課題文:
#####
この障害を発症しても、早朝もしくは午後ならば、健康な常人と比較しても同等程度もしくはそれ以上によく眠ることができます。
つまり、障害を発症しても睡眠の質自体は悪くなく、睡眠自体は比較的安定して得ることができます。
自分の睡眠スケジュールに従って生活できる時では、規則的によく眠ることができます。
例えば、仕事が夕勤や夜勤であれば、問題なく社会生活を送ることもできます。(ただし交代勤務睡眠障害などの別の症状がでる可能性はあります。)
極端な話、ニートやフリーター、引きこもりならば、特に障害とはならない症状となります。
睡眠相後退症候群の発症について
概日リズム(circadian rhythm)
概日(がいじつ)リズムとは、約24時間周期で変動する生理現象のことであり、体内時計とも呼ばれます。
これは、一定時間が経過すると自然と眠くなり、一定時間眠ると自然に覚醒するサイクルリズムを作り出すものといわれています。
このリズムは、動物、植物、菌類、藻類、バクテリアなどほとんどの生物に存在している生体メカニズムとなります。
人間の概日リズムは、個人差はあるものの、一般的には24時間よりも長い周期であるといわれています。
以前は「人間の体内時計は25時間である」が通説でしたが、その後の実験や研究では「平均的には24時間10分程度」と言われています。
概日リズムの周期は、光パルスや暗パルスなどのさまざまな刺激(同調因子)によってリセットされます。
同調因子は、太陽の光を浴びること、食事や運動すること、仕事や学校などの社会的な活動を行うことが該当します。
毎日同じ時間に起床して、食事をとり、日光を浴びる(通勤通学)ことで、概日リズムを整えることができます。
概日リズム睡眠障害とは
概日リズム睡眠障害とは、概日リズムが乱れることで発生する睡眠障害のことです。
体内時計の周期を外界周期(24時間)に同調させることができないことで、眠れないという障害が発生します。
地球の1日の周期は24時間であり、人間の体内時計とは根本的に"ズレ"があります。
そこで、人間は規則正しい生活をとることで、概日リズムのリセットを行い、外界の24時間周期に同調しています。
そのため、リズムのリセットができない場合には、外界周期に同調できず、望ましい時刻に入眠・覚醒することができなくなります。
#####
データ:
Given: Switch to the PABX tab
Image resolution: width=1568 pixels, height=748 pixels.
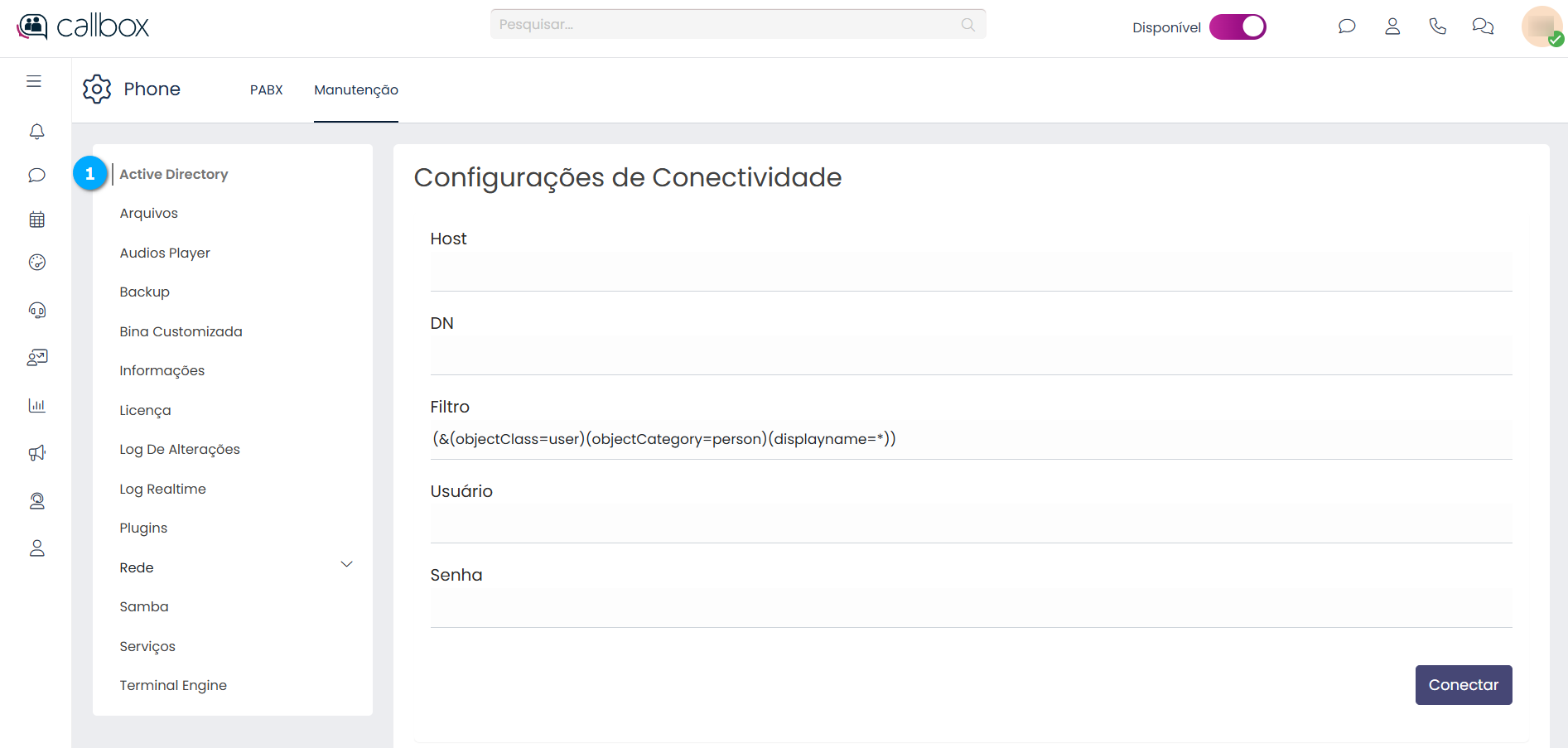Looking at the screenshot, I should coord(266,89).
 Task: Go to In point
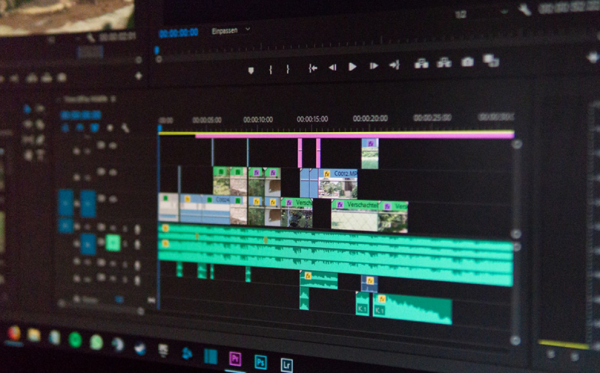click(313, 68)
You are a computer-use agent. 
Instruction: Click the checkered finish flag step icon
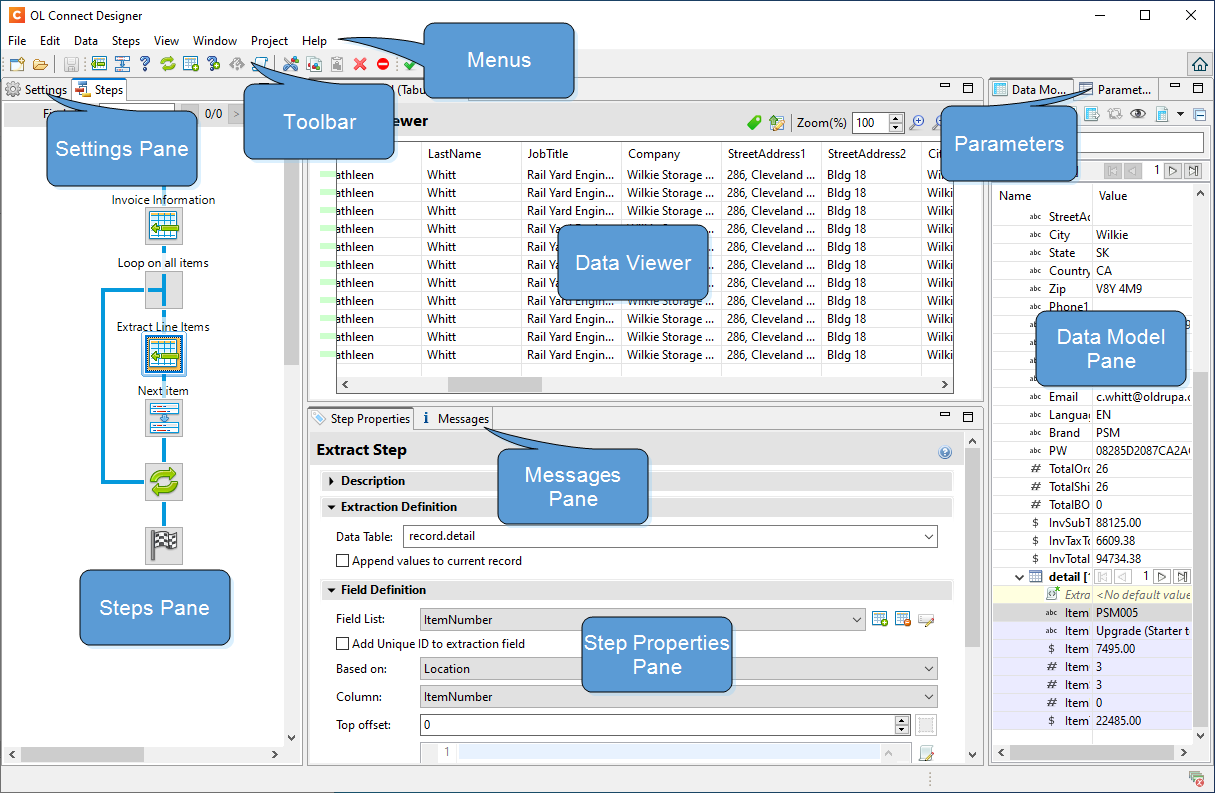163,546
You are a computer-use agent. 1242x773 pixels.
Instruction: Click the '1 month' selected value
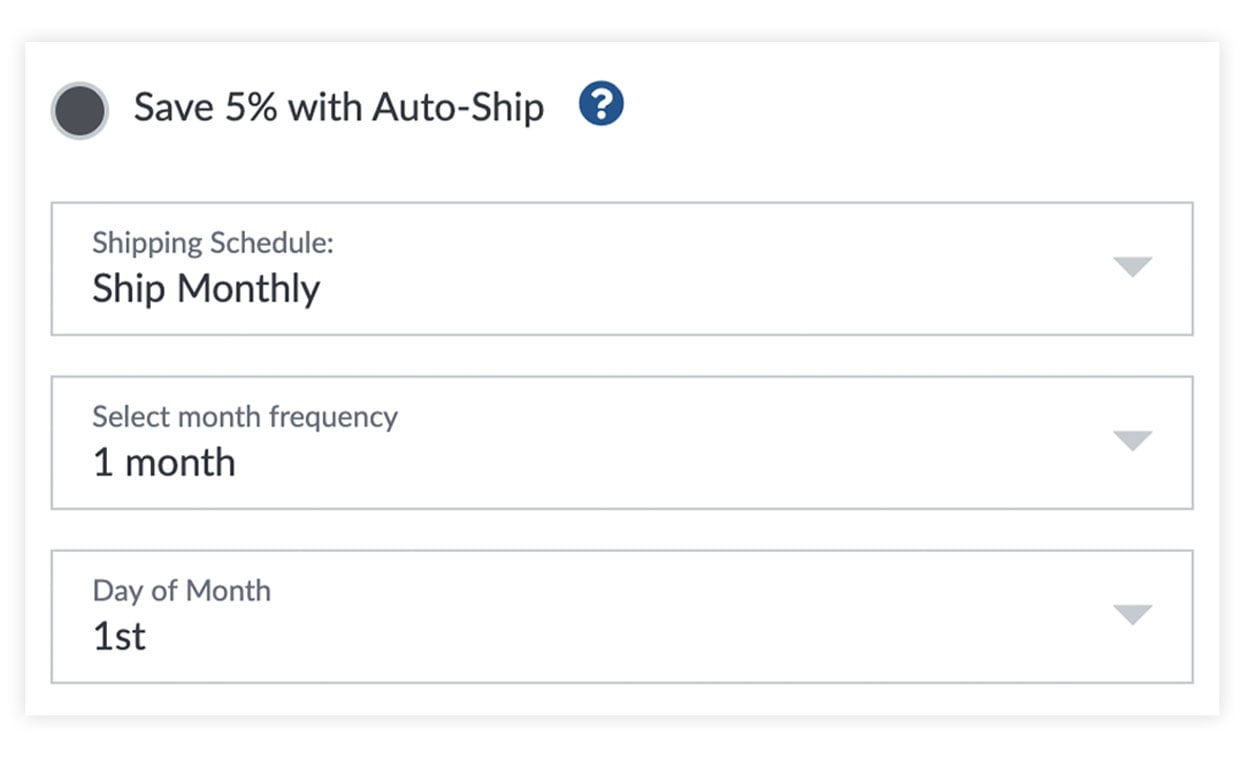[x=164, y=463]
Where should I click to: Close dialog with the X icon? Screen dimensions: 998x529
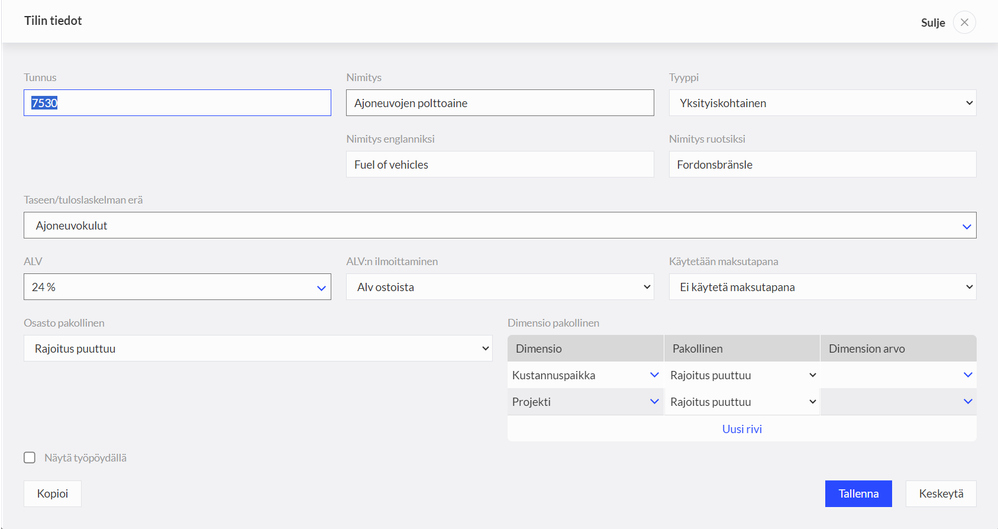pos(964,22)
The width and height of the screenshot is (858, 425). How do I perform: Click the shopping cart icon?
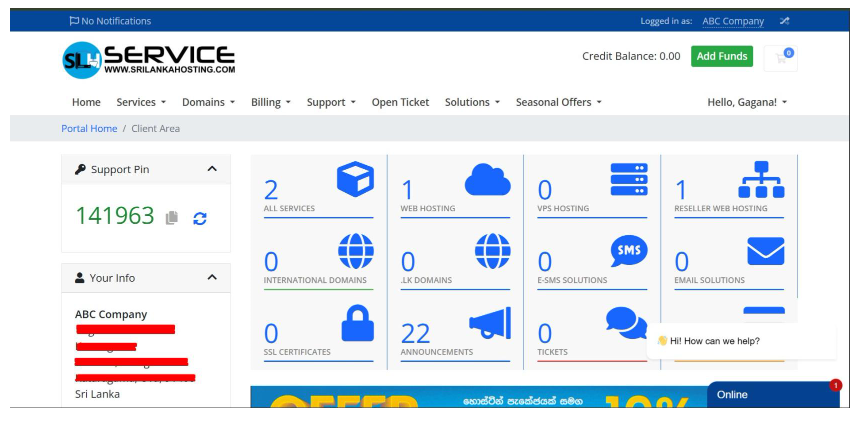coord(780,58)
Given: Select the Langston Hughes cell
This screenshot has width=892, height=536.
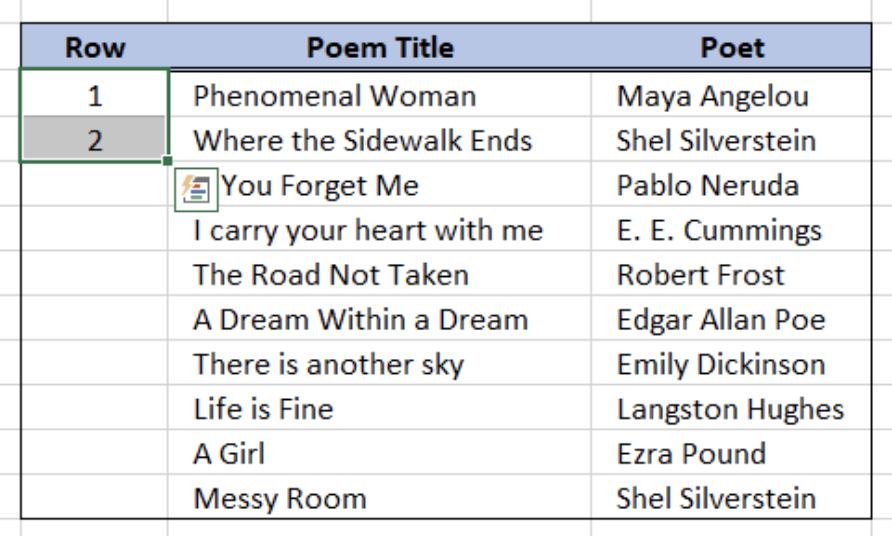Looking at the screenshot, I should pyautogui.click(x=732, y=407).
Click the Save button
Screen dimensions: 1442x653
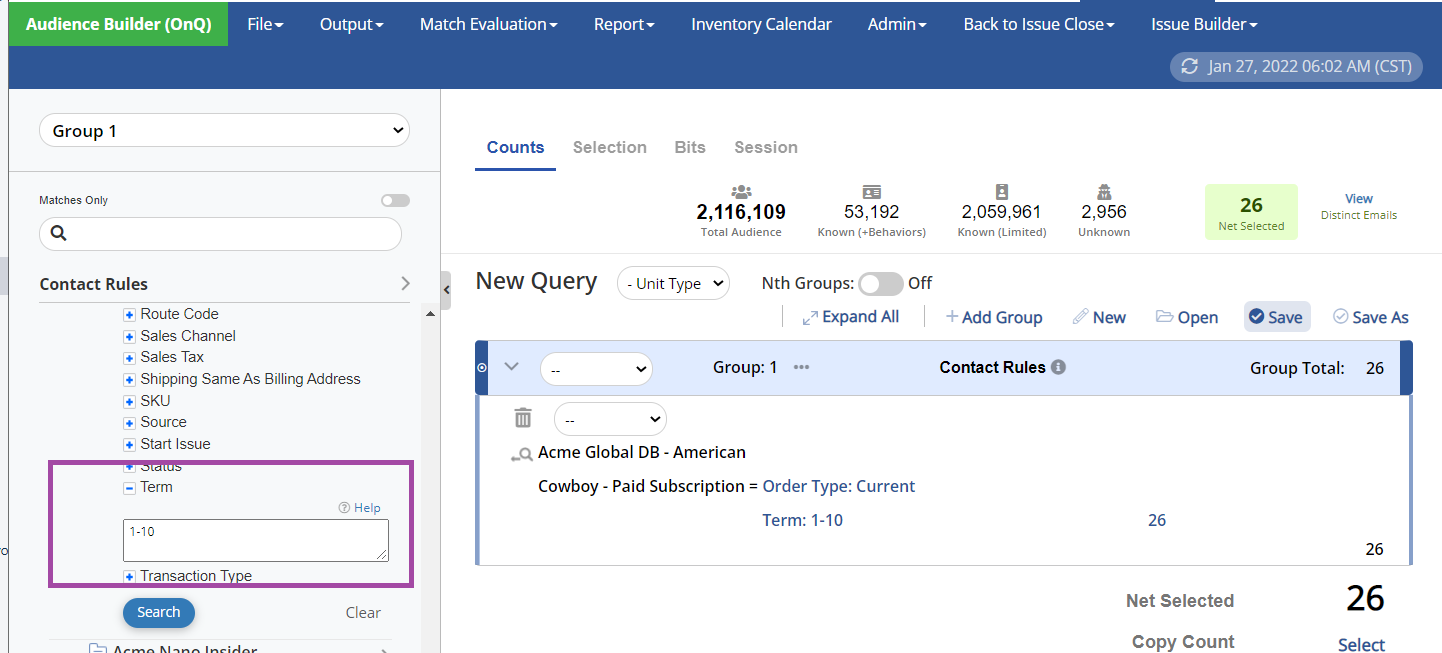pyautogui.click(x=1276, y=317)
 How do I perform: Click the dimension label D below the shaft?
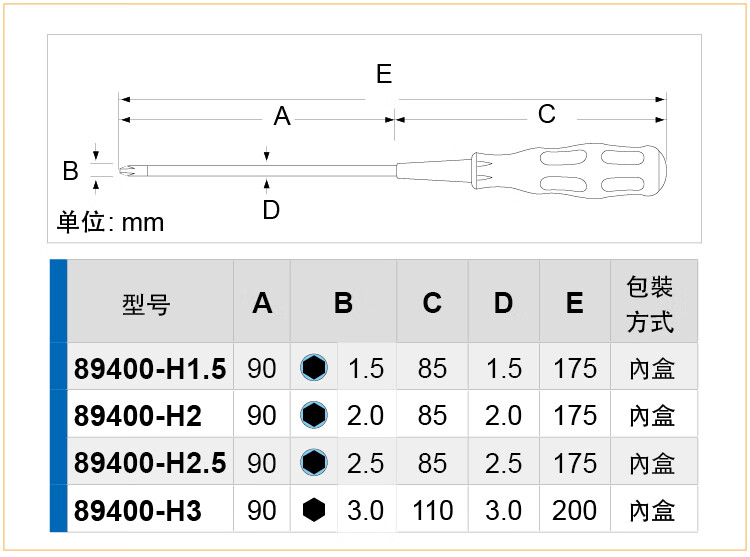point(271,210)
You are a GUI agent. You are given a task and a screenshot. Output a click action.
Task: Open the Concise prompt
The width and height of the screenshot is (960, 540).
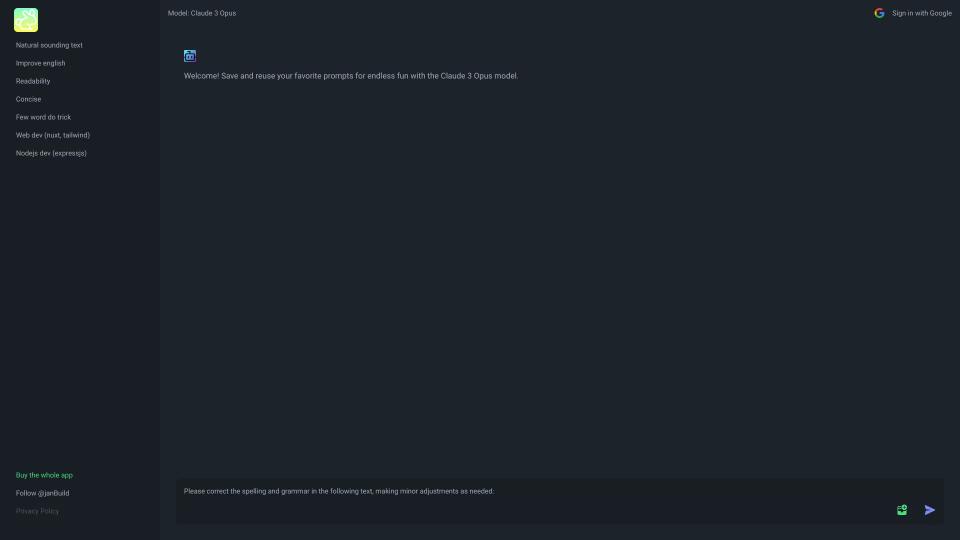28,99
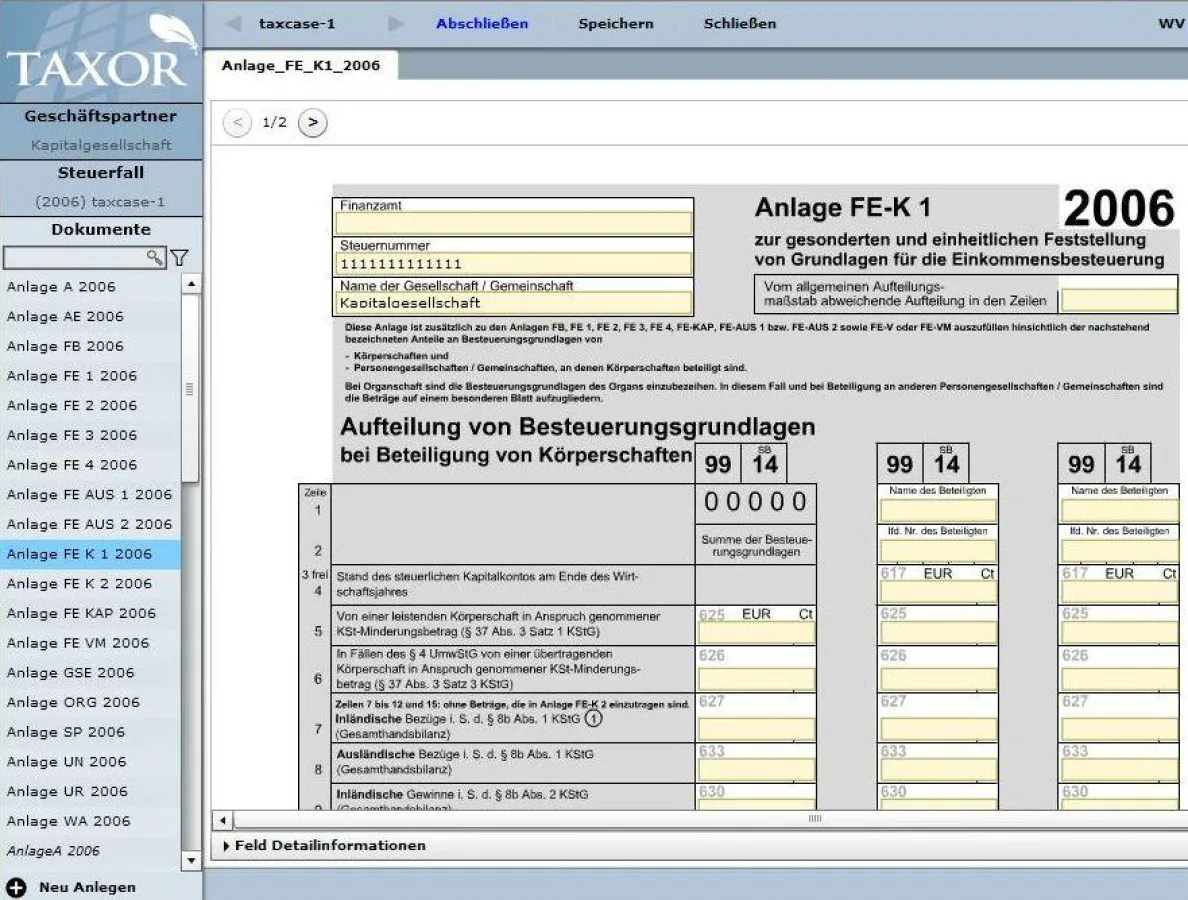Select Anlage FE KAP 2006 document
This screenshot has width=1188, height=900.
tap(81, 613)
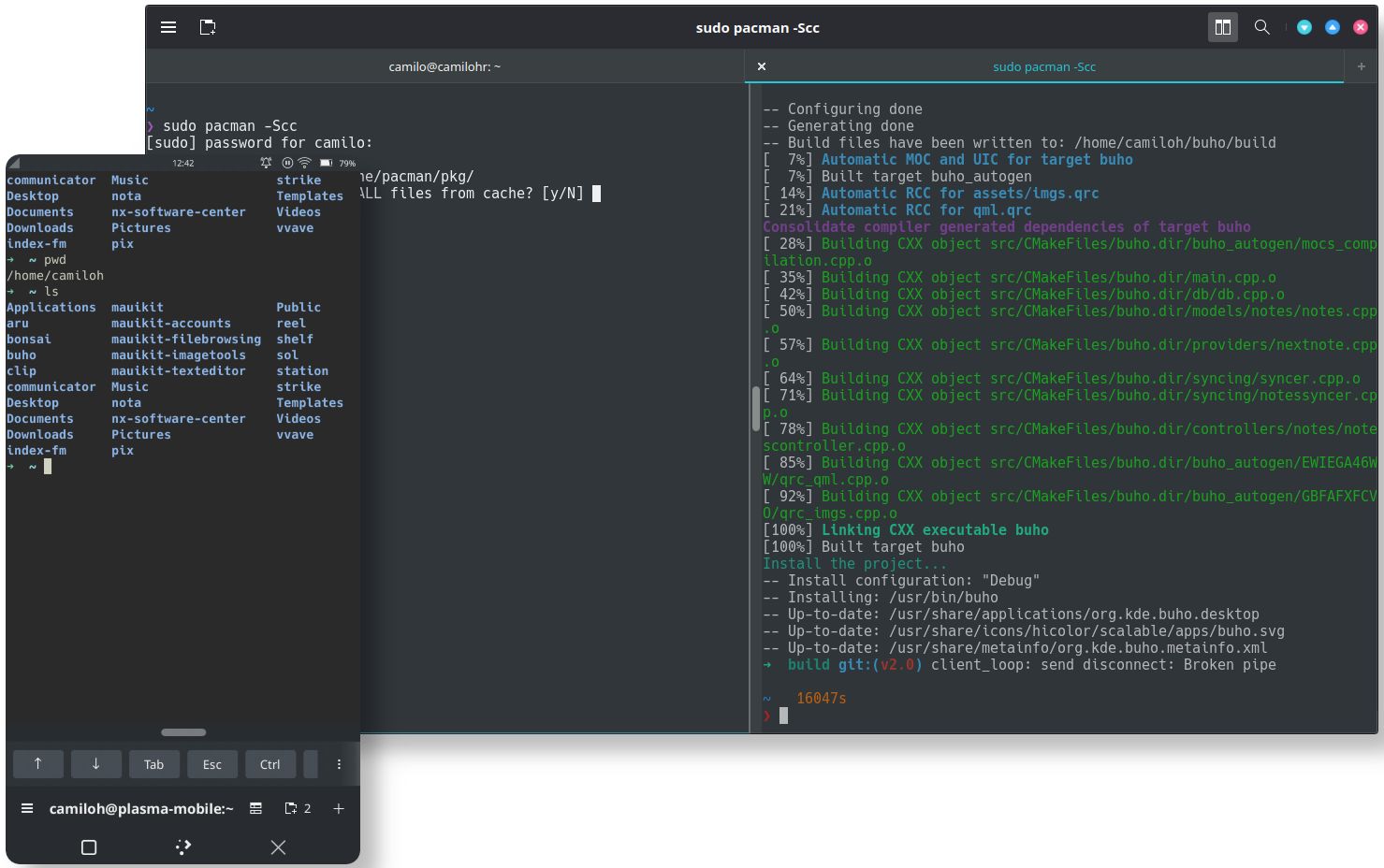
#####
演習の指示:
1. 課題文の内容を2文で要約してください。
2. 課題文を「これは、一定時間が経過すると」という語句のところから書き写し、「0分程度」と言われています。」まで写したら止めてください。

各設問の解答:
1. 障害を発症しても睡眠の質自体は悪くなく、自分の睡眠スケジュールに従って生活できる時は規則的によく眠ることができます。概日リズムは約24時間周期で変動する生理現象で、日光や食事、社会的な活動などの同調因子でリセットされますが、このリズムを外界の24時間周期に同調させられないと、望ましい時刻に入眠・覚醒できなくなる概日リズム睡眠障害が起こります。

2.
これは、一定時間が経過すると自然と眠くなり、一定時間眠ると自然に覚醒するサイクルリズムを作り出すものといわれています。
このリズムは、動物、植物、菌類、藻類、バクテリアなどほとんどの生物に存在している生体メカニズムとなります。
人間の概日リズムは、個人差はあるものの、一般的には24時間よりも長い周期であるといわれています。
以前は「人間の体内時計は25時間である」が通説でしたが、その後の実験や研究では「平均的には24時間10分程度」と言われています。